[GOAL OF THE EXERCISE]
Extract the data exactly, missing nothing.
══ DATA RECORDS
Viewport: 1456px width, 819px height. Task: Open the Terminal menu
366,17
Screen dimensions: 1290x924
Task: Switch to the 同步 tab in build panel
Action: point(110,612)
════
[ANSWER BOX]
Viewport: 1456px width, 819px height. Task: Open the Terminal menu
366,17
Screen dimensions: 1290x924
Task: Switch to the 同步 tab in build panel
Action: point(110,612)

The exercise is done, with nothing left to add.